This algorithm can be viewed as a data-flow graph of tetrahedral topology, as shown schematically in Figure 15. The implementation of the tetrahedral computation in hardware is straightforward, leading to a variant of the Triangle where each processing element accepts three input points and two parameters, t, and u, say, and generates one output.



Figure 15. Tetrahedral Structure for Triangular Patch Generation

## 7. Comparison to Previous Work

Two alternatives to the Triangle for the generation of curves are architectures based on forward differencing and subdivision. In this section we briefly describe a parallel architecture for each method, and compare the performance of these architectures with the Triangle. Table 2 gives an implementation-independent summary of the results of this comparison for generating curves of degree d.
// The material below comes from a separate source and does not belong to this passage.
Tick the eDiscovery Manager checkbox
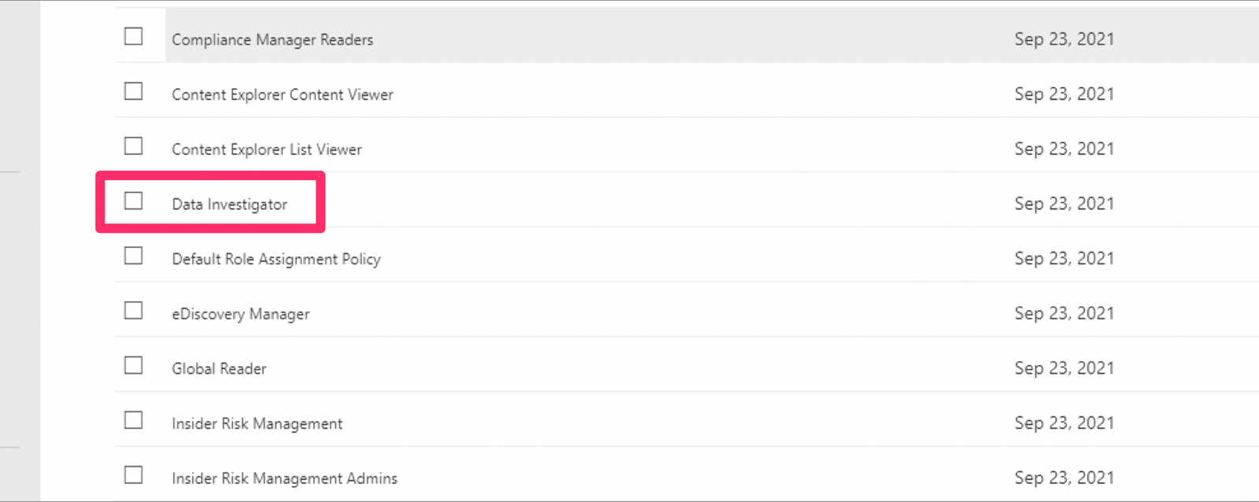The height and width of the screenshot is (502, 1259). (134, 311)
The first row of Table 2 corresponds to the time for initialization of the hardware and any necessary host precomputation; the second row corresponds to the time needed to reinitialize due to the movement of a control point; the third row corresponds to the time to compute a point of evaluation once the pipeline has been filled; the fourth row denotes the number of processing elements required; finally, the fifth row reflects the numerical stability of the computation.

The first three columns of Table 2 concern the performance of the Triangle. The first column refers to the generation of uniform urn models such as Bézier curves and uniform B-splines (in general, a curve technique is said to be uniform if the blending functions do not change from one segment to the next). Initialization for this case is done by simply down-loading the control points, requiring order d time. Perturbation due to control point movement is also very fast since only the point that the designer has moved needs to be updated.
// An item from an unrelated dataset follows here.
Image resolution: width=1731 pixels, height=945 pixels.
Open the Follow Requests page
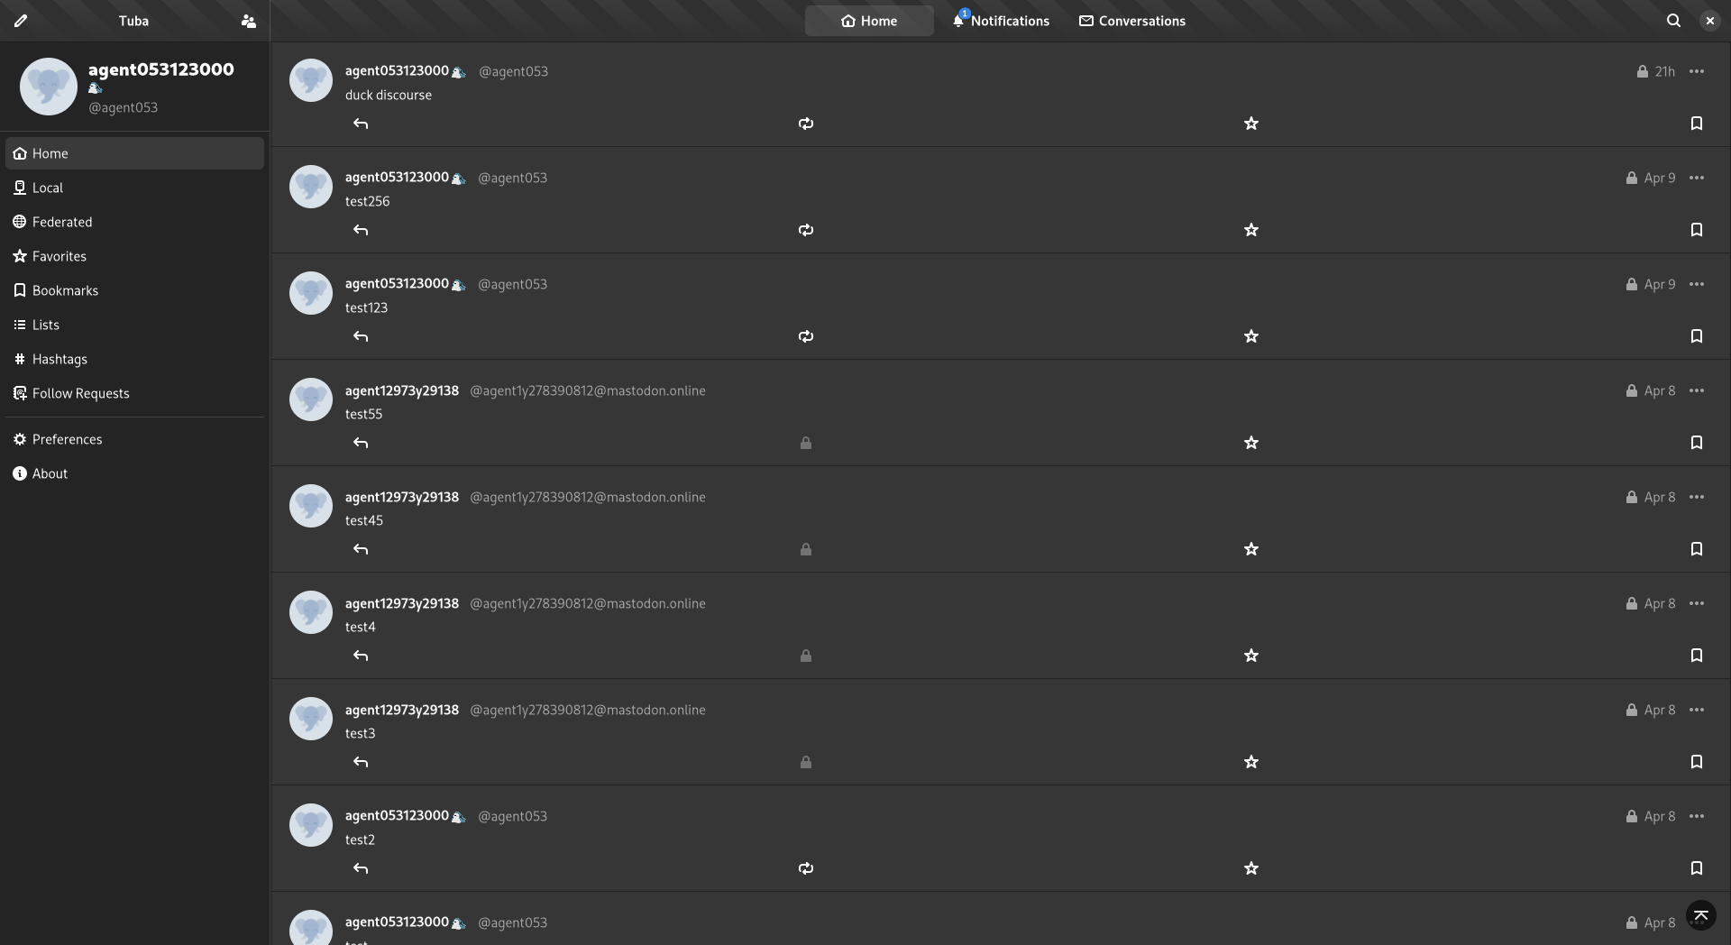pyautogui.click(x=81, y=393)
The second column refers to the generation of non-uniform urn models, i.e., urn models such as non-uniform B-splines where the blending functions do change from one segment to

the next. In this case, the Triangle must be reconfigured by percolating in new labels, a process requiring  $O(d^2)$  time.

The third column refers to the generation of a curve such as a Beta-spline that is not represented as an urn model. To generate such a curve with the Triangle, a change of basis algorithm must be performed by the host, requiring  $O(d^3)$  time in general.

The fourth column of Table 2 is explained in Section 7.1, and the last two columns are explained in Section 7.2.

|                | Triangle     |              | Forward       | Sub        | Subdivision |                                       |
|----------------|--------------|--------------|---------------|------------|-------------|---------------------------------------|
|                | Uniform      | Non-uniform  | Non-urn model | Difference | Bézier      | Non-Bézier                            |
| Initialization |              |              |               |            |             |                                       |
| Time           | O(d)         | $O(d^2)$     | $O(d^3)$      | $O(d^3)$   | O(d)        | $O(d^3)$                              |
| Perturbation   |              |              |               |            |             | ··                                    |
| Time           | O(1)         | $O(d^2)$     | $O(d^3)$      | $O(d^3)$   | 0(1)        | $O(d^3)$                              |
| Computation    |              |              |               |            | <u>`</u>    | · · · · · · · · · · · · · · · · · · · |
| Time/Value     | <i>O</i> (1) | <i>O</i> (1) | O(1)          | O(1)       | O(1)        | O(1)                                  |
| Hardware       |              |              |               |            |             |                                       |
| Required       | $O(d^2)$     | $O(d^2)$     | $O(d^2)$      | O(d)       | $O(d^2)$    | $O(d^2)$                              |
| Numerical      |              |              |               |            |             |                                       |
| Stability      | good         | good         | good          | poor       | good        | good                                  |

Table 2: Comparison of Parallel Architectures for Degree d Polynomials

#### 7.1. Forward Differencing

Forward differencing is a well known and commonly used technique for generating points on curves and surfaces [5]. The basic forward differencing algorithm for computing the points of a degree d polynomial p(u) begins by computing d+1 values p(ih), i=0,...,d, of the polynomial, and from these computes d+1 forward differences. This is essentially a change of basis step, requiring  $O(d^3)$  time in general. Once the forward differences have been computed, the values p((d+j)h), j=1,...,N, can be computed at a cost of O(d) per point on a serial processor. However, it is possible to pipeline this computation so that a point can be generated in a constant time with O(d) hardware.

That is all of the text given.